For years, it was thought that opioid epidemics were a thing of the past. But after hundreds died of heroin overdoses in Connecticut last year, the narcotic pain medications are back in the spotlight.

The numbers are stunning. In the decade from 1997 to 2007, roughly 2,200 people died of opioid overdoses in Connecticut. In 2015, that figure totaled over 700. Projections for 2016 indicate that it will be even higher — tentatively, around 850. In New Haven, the opioid crisis came to stark public light on June 23, when 17 people overdosed on a single night, causing three deaths. The epidemic has swept through nearly all of Connecticut’s cities and towns, leaving few places unaffected.

The main fight in the struggle against the opioid epidemic, activists and legislators said at an Aug. 31 press conference in Hartford, is with the stigmatization that surrounds opioid use. This forces users to retreat into the shadows of society instead of feeling comfortable seeking help for their disease out in the open, they said.

“The great enemy is stigma and shame,” said Sen. Richard Blumenthal LAW ’73, who is a leading advocate for the fight against the opioid epidemic at the federal level. “All that’s needed for the triumph of stigma and shame is for good people to do nothing, and we cannot be inert.”

The great tool against the lethal effects of overdoses is a drug called naloxone, commonly known as Narcan, which, if administered soon enough after the overdose, can prevent death.

Much of recent legislative action on the opioid epidemic concerns the distribution of Narcan. One bill, intended to make Narcan more readily available, allows pharmacists to issue prescriptions for the drug; other legislative efforts seek to require first responders — police and fire departments — to carry supplies of the drug to be administered when they arrive on the scene.

Opioid overdoses in Connecticut are concentrated in the state’s urban areas — notably Bridgeport, Waterbury, Hartford and New Haven. These are also the cities whose already-busy police departments are being called upon to help save lives in their cities.

Equipping police departments with Narcan can seem like a quick and obvious fix, but the reality is more complicated than it looks. At a July roundtable in New Haven, just after the night of the 17 overdoses, Deputy Director of Emergency Management Rick Fontana noted the high cost — at least $40,000 — of Narcan-equipping programs, plus the difficulties of training police officers in additional medical techniques.

For U.S. Rep. Elizabeth Esty, a Democrat who represents northwestern Connecticut in Congress, the high price of Narcan kits threatens to stop lives from being saved. Mirroring well-publicized hikes in the price of the anti-allergy drug EpiPen, the price of Narcan has drastically increased in recent years, a development that might push the crucial drug beyond the financial means of cash-starved municipal police departments.
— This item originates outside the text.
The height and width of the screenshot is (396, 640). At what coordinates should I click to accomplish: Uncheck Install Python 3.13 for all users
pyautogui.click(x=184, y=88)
“It is price gouging and literally people [are] dying because they can’t afford it,” Esty said at the press conference. “And that’s just wrong. And whether it’s the Federal Trade Commission or the FDA, [they need to] step in and say ‘This is wrong, there’s no justification.’”

Supplying first responders with Narcan is one thing; raising awareness of the drug among the public is another, equally important issue, according to Jonathan Harris, commissioner of the Department of Consumer Protection. To that end, he said, the state has developed an interactive map showing the locations of all pharmacies in the state stocked with Narcan. Harris has experienced the effects of drug abuse in his own family life: His brother-in-law died of an overdose, and a cousin has also struggled with addiction.
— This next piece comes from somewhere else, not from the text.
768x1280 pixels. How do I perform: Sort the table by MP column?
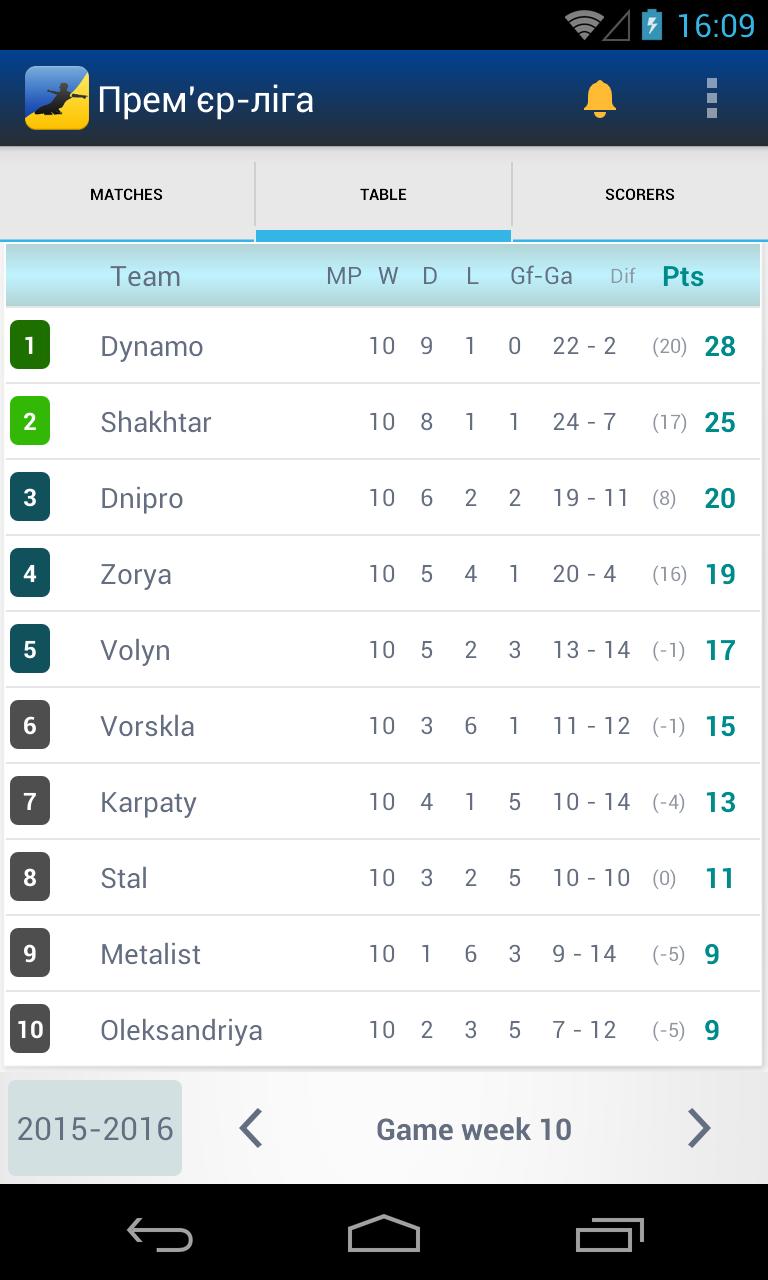[x=344, y=276]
But the problem is getting worse, not better, as the purity of opioid supplies sold on the street is becoming increasingly dubious. The 17 people who overdosed in New Haven in June, for instance, believed they were buying cocaine. In fact, the white powder they purchased was pure fentanyl, an opiate some 80 times more powerful than morphine that is increasingly being intermixed with supplies of other drugs.

Nor is fentanyl the only culprit. In Florida, Blumenthal noted at the press conference, a spate of recent overdoses involved heroin cut with horse tranquilizer.

The speakers at the press conference, held to mark Overdose Awareness Day, all emphasized one point: that heroin addiction, and drug addiction more generally, should be treated as a disease or illness, not a crime nor a source of shame.

“We are never going to win the war against every overdose, said Rep. Sean Scanlon, D-Guilford, describing addiction as a “public health emergency.” “But we can win the war against stigma, and we can win the war when it comes to making sure that people have access to the help that they deserve, and they need.”